Exercise directions: Put the rows from the start through the line containing "click(x=666, y=618)", inclusive, into a two-column CSV headed text and answer. Give one CSV line per row, with its text and its answer each in a single quoted field and any line breaks turned into spaces.
╭─ Information provided
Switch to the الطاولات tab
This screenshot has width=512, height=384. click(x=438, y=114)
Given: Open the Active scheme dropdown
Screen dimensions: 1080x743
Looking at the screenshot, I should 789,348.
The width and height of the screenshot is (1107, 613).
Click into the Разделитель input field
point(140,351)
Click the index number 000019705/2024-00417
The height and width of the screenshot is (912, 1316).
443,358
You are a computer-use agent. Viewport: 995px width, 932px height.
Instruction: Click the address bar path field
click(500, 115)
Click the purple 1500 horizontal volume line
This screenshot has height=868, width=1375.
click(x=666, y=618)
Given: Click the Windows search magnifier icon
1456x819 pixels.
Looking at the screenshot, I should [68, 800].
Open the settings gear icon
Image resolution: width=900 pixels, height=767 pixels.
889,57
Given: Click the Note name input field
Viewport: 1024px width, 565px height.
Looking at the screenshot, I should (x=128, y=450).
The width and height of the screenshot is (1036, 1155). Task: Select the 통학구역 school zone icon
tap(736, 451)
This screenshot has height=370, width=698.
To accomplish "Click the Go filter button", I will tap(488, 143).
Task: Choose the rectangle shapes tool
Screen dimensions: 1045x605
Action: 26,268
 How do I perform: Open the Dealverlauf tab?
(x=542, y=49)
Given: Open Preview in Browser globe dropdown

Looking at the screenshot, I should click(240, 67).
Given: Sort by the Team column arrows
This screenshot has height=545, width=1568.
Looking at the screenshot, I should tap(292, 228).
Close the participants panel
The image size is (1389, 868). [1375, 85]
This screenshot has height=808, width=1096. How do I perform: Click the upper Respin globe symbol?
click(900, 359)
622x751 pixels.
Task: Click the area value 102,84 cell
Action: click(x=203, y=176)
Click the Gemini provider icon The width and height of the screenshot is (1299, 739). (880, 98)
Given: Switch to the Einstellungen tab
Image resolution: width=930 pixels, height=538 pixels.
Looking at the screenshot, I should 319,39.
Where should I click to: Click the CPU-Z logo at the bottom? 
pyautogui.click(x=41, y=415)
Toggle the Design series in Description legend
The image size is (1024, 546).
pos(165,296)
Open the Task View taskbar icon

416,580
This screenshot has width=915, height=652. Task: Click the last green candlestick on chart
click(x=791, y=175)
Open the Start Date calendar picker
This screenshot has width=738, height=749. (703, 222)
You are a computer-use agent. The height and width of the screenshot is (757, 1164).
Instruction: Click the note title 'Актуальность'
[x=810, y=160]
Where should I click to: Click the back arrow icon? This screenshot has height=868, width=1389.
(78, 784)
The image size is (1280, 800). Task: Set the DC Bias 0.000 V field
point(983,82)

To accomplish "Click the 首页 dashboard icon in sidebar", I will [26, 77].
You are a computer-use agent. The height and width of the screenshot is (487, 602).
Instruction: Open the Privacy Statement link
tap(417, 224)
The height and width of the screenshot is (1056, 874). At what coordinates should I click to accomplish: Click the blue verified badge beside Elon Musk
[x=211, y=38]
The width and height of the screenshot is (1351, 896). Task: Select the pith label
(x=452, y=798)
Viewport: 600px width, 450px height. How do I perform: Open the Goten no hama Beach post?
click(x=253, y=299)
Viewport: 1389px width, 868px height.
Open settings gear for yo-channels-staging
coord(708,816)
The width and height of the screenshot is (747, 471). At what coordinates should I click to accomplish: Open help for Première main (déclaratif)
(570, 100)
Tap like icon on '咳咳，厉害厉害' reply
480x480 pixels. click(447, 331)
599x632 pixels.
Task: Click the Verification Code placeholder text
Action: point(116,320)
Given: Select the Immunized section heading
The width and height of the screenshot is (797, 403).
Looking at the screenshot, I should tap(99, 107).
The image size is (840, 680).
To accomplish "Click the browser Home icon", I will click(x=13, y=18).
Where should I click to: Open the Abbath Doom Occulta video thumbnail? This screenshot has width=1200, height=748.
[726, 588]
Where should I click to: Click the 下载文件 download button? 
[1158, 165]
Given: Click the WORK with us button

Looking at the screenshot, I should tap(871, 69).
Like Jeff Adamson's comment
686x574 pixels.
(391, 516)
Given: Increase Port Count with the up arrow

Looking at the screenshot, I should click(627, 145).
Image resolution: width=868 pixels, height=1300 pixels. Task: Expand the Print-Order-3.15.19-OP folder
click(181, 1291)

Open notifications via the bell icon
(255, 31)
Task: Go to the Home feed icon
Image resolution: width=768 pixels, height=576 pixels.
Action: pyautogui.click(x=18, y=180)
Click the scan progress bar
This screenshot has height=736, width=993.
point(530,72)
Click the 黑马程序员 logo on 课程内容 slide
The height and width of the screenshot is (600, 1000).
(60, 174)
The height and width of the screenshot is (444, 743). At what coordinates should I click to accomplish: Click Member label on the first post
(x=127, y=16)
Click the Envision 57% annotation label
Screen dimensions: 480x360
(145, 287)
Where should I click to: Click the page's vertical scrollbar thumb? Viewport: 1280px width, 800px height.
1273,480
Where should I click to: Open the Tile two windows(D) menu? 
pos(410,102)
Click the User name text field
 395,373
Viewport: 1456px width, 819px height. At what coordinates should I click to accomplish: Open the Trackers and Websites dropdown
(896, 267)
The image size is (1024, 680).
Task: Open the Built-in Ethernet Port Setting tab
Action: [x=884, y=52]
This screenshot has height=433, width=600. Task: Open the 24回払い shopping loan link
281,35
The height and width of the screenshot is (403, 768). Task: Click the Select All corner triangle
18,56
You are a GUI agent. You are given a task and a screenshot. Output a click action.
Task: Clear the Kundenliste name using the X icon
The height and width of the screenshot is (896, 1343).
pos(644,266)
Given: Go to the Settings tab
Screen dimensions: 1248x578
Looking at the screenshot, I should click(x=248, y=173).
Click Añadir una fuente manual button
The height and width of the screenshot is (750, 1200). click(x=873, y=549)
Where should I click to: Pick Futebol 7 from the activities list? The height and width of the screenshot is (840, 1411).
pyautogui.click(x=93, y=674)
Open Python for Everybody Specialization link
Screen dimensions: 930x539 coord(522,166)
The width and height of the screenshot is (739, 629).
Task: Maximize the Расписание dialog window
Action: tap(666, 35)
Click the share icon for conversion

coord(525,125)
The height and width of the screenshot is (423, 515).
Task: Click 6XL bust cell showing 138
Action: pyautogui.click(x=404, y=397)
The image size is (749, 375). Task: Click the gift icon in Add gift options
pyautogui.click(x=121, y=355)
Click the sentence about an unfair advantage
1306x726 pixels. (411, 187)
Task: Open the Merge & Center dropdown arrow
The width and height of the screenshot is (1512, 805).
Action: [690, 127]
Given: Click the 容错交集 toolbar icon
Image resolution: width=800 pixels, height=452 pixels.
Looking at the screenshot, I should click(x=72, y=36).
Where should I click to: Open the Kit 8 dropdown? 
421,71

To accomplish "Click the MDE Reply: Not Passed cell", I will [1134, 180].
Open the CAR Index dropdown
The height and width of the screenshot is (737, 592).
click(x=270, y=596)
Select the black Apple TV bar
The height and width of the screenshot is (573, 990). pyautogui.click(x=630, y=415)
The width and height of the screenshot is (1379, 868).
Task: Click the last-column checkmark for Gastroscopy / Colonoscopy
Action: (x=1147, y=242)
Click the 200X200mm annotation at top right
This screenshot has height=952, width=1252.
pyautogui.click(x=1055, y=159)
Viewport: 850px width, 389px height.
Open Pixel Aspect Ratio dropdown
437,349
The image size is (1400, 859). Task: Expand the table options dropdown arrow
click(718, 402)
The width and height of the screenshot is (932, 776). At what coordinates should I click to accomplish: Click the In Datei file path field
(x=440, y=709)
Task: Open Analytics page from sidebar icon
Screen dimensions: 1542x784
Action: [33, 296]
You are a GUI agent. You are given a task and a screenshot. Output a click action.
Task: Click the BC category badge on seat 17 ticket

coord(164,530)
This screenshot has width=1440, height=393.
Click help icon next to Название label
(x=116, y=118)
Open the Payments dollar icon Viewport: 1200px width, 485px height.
╰─
Result for this exercise:
text,answer
"Switch to the الطاولات tab","This screenshot has width=512, height=384. click(x=438, y=114)"
"Given: Open the Active scheme dropdown Screen dimensions: 1080x743","Looking at the screenshot, I should 789,348."
"The width and height of the screenshot is (1107, 613). Click into the Разделитель input field","point(140,351)"
"Click the index number 000019705/2024-00417 The height and width of the screenshot is (912, 1316).","443,358"
"You are a computer-use agent. Viewport: 995px width, 932px height. Instruction: Click the address bar path field","click(500, 115)"
"Click the purple 1500 horizontal volume line This screenshot has height=868, width=1375.","click(x=666, y=618)"